Social Stories

Topics: Grammatical person, First person, Third person Pages: 17 (5256 words) Published: December 1, 2006
Social Stories with Children with Autism: How to write a Social Story

Based on Gray, C. (2002) The New Social Story Book

The use of Social Stories was pioneered by Carol Gray in 1991 and is being widely used with children Autistic Spectrum Disorder. Social Stories provide the student with accurate information regarding situations s/he encounters.

Social rules, which can be difficult for children with Autism to understand instinctively, are written down as concrete rules in the form of a story. The stories are written in language that the child uses or can easily understand. Visual supports can be added to Social Stories in order to aid comprehension for the student.

A Social Story is considered as a process that results in a product for a person with autism. First, as a process, a Social Story requires consideration of – and respect for – the perspective of the person with autism. As a product, a Social Story is a short story – defined by specific characteristics – that describes a situation, concept, or social skill using a format that is meaningful for people with Autism. In this way, each Social Story addresses the needs and improves the social understanding of people on both sides of the social equation. The result is often renewed sensitivity of others to the experience of the person with Autism, and an improvement in the response of the person with Autism.

Who writes Social Stories?
Social Stories are written by: parents; teachers; neighbours; speech and language therapists; doctors; grandparents; occupational therapists; uncles; psychologists etc.: People who work or live with people with Autism.

Social Story Topics
Social Stories may be used to address a seemingly infinite number of topics. Social Stories are often written in response to a troubling situation, in an effort to provide a person with Autism with the social information s/he may be lacking. They may describe skills that are part of the academic or social curriculum, personalise social skills covered in a social skills training programme, or translate a goal into understandable steps. A teacher may write a Social Story to describe each special event in advance.

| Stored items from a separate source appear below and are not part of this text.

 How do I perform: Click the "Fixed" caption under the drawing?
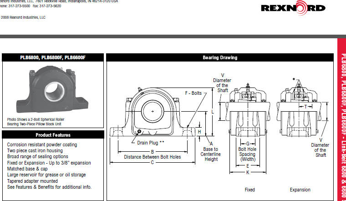point(249,190)
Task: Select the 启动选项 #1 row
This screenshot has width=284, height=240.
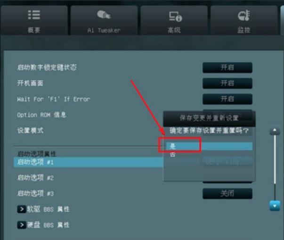Action: [x=89, y=162]
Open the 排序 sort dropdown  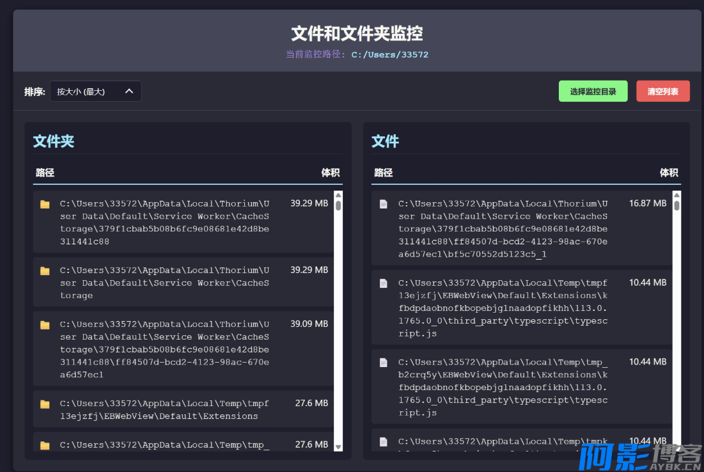click(95, 91)
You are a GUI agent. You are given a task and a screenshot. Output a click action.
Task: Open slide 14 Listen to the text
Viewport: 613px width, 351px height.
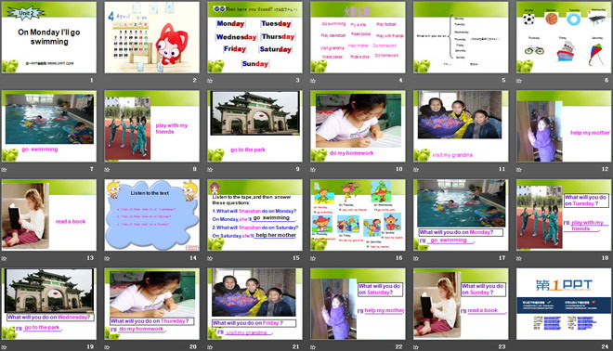151,215
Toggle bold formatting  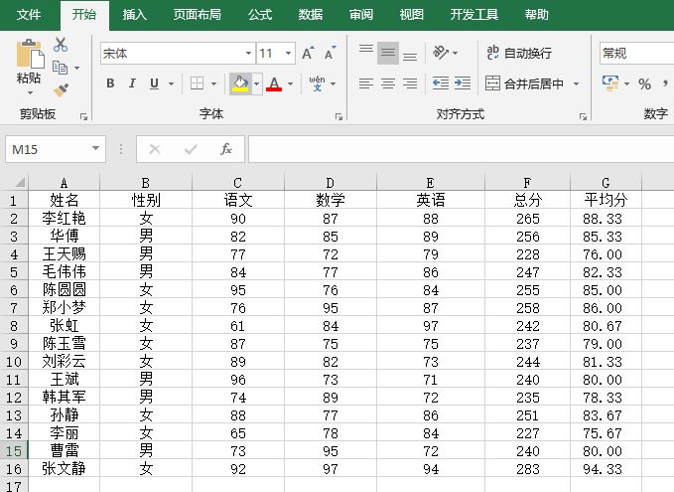click(x=110, y=83)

Social Stories have another purpose that is equally important: acknowledging achievement. In fact, a child's first Social Story should describe a skill or situation that is typically successful and problem-free. This makes it easier for the child to identify with a story from start to finish before tackling more challenging topics. Plus, written praise may be far more meaningful for children with Autism than its verbal counterpart.

For these reasons, at least half of the Social Stories developed for a child with Autism should bring attention to positive achievements. This creates a permanent record of what a child does well: information in building a positive self-esteem.

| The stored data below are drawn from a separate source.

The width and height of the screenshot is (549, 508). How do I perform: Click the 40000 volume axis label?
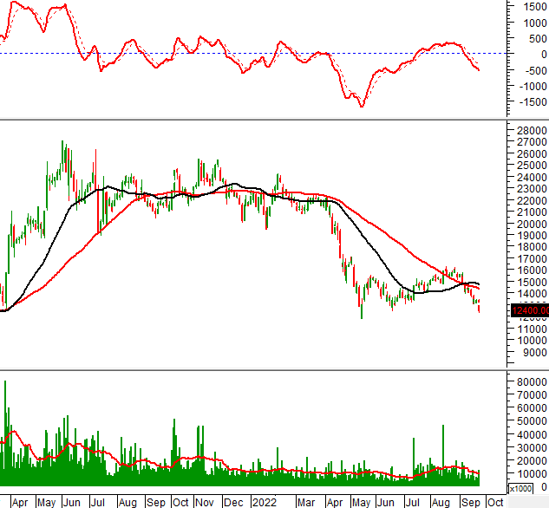tap(529, 434)
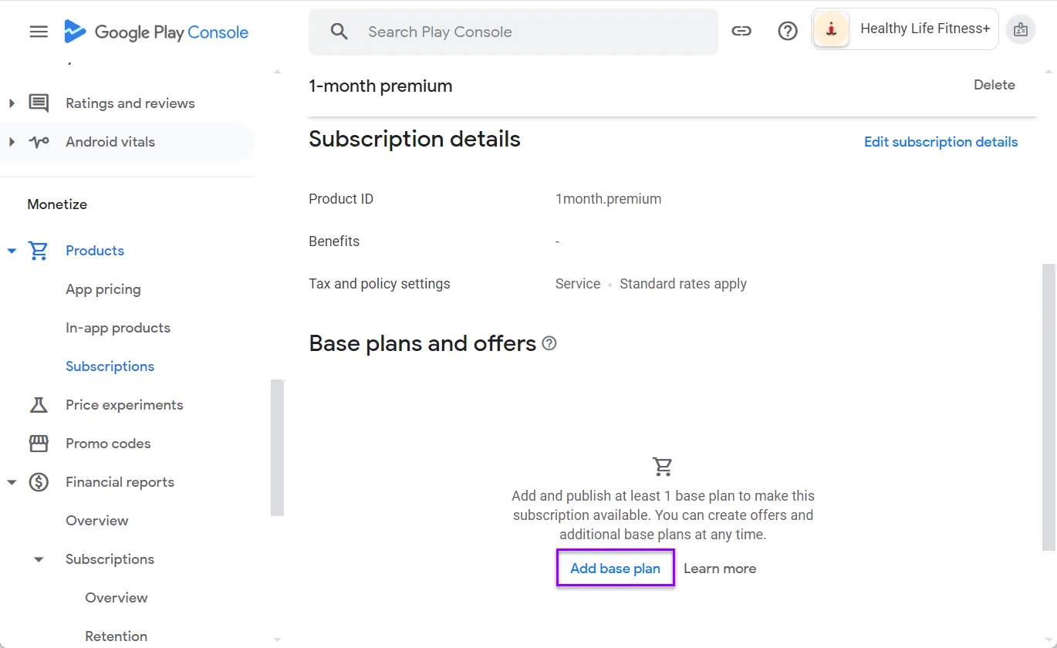
Task: Expand the Ratings and reviews section
Action: click(x=12, y=103)
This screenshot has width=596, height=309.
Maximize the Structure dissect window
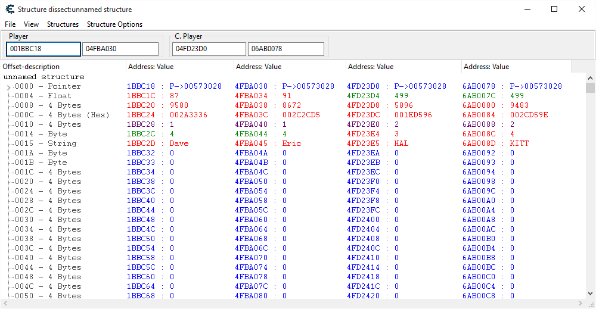pyautogui.click(x=554, y=9)
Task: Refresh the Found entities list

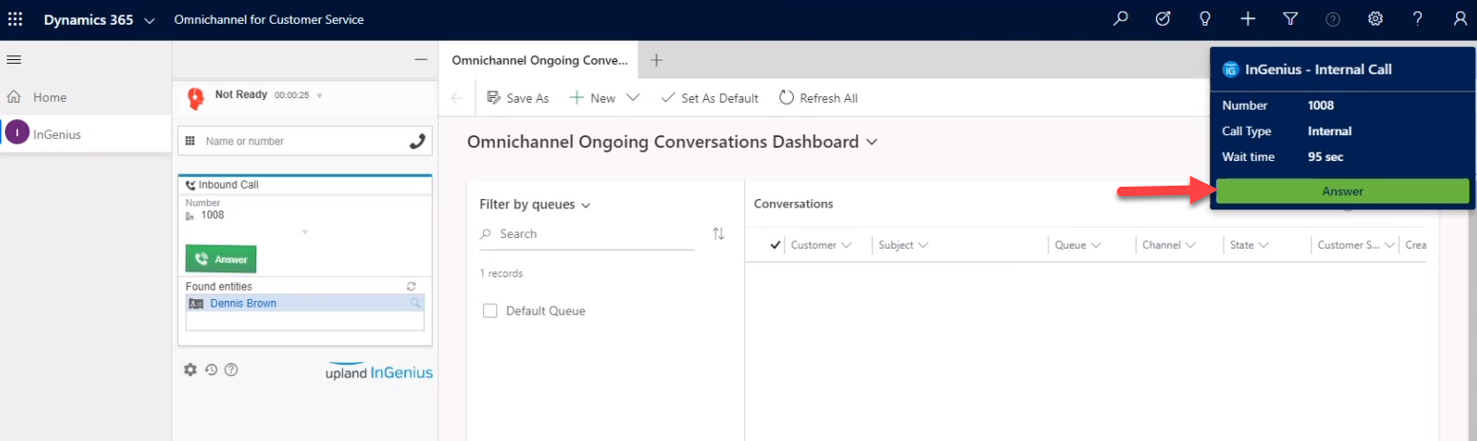Action: tap(412, 286)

A Social Story has defining characteristics that distinguish it from a traditional task analysis, social script or other visual strategy. The most important elements of a Social Story are four basic sentence types and a ratio that defines their frequency. In addition, how each sentence is written is equally important, while ensuring the patient and reassuring qualities of the Social Story.

The Basic Social Story Sentences and Ratio
There are four basic sentence types:
Descriptive, Perspective, Affirmative and Directive.

Each sentence type has a specific role and is used in a Social Story according to a specified frequency, called the Social Story Ratio. Understanding the types of sentences in a Social Story, and their role and relationship to the overall impact of a story, is the first step to writing effective Social Stories.

The Basic Social Story Ratio defines the relationship between the different types of Social Story sentences. Specifically, a Social Story has a ratio of two to five descriptive, perspective and/or affirmative sentences for every directive sentence. In some cases,...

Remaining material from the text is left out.